We want to know the average price of cars on a lot by taking a random sample
Our sample has five cars with prices 18,300; 20,100; 9,600; 10,700; 27,000
Sample mean: 17,140
How much can we expect the sample mean to change from sample to sample?
…vs proportion
Previously, we used the Central Limit Theorem to show that the variability of a sample proportion is well-described by normal distribution.
For proportions, the single parameter \(p\in [0,1]\) determines the mean \(p\) and the variance \(p(1-p)\) (and thus s.d. \(\sqrt{p(1-p)}\)).
Thus the only source of uncertainty is in measuring \(p\).
This slide deck will deal more generally with numerical variables.
For numerical variables, there are two sources of uncertainty:
The average/mean \(\mu\) — a “typical” value.

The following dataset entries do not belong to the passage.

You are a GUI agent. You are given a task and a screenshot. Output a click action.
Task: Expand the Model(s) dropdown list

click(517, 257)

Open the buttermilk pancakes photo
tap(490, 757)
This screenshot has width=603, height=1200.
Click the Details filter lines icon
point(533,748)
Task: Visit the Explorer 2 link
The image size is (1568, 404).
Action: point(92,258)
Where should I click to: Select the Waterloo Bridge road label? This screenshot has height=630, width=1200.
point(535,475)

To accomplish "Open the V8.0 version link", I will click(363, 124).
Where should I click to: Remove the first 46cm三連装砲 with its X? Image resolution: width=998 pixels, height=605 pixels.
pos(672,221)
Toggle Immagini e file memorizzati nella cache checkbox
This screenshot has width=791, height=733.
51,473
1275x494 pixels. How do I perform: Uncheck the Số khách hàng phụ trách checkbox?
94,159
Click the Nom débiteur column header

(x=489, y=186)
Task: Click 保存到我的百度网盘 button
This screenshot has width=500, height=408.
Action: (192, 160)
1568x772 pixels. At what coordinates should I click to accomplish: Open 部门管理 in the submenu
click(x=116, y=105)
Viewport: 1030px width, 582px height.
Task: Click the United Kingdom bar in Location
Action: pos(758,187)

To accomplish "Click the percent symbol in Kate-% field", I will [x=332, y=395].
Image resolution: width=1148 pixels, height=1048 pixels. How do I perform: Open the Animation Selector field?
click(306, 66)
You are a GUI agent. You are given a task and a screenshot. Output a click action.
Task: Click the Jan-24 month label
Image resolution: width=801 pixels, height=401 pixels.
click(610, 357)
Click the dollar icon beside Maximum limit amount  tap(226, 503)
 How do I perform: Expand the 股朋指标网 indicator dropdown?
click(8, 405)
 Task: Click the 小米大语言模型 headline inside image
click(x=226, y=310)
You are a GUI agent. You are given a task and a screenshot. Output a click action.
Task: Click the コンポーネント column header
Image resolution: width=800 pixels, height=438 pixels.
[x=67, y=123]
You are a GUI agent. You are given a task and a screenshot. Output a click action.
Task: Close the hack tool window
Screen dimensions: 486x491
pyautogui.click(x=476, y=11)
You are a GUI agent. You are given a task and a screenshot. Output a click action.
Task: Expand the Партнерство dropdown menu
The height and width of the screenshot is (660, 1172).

The standard deviation \(\sigma\) — typical variability in the parameter.
Thus we may be interested in estimating both.
For both, we will employ bootstrap CI and mathematical models.
Bootstrap CI for a mean: ideal
If we can sample more from the population, we can repeatedly:
sample five cars from the population, then
compute the sample mean of the five cars.
This gives a distribution of the sample mean of random samples of size 5, which gives us the sample mean’s sample-to-sample variability.
Bootstrap CI for a mean: in practice
If we cannot sample more from the population, we can estimate this sample-to-sample variability by bootstrapping: take \(B\) bootstrap samples of size \(n\) from the original sample of size \(n\).
Each bootstrap sample has its own sample mean.
There is variability across these sample means.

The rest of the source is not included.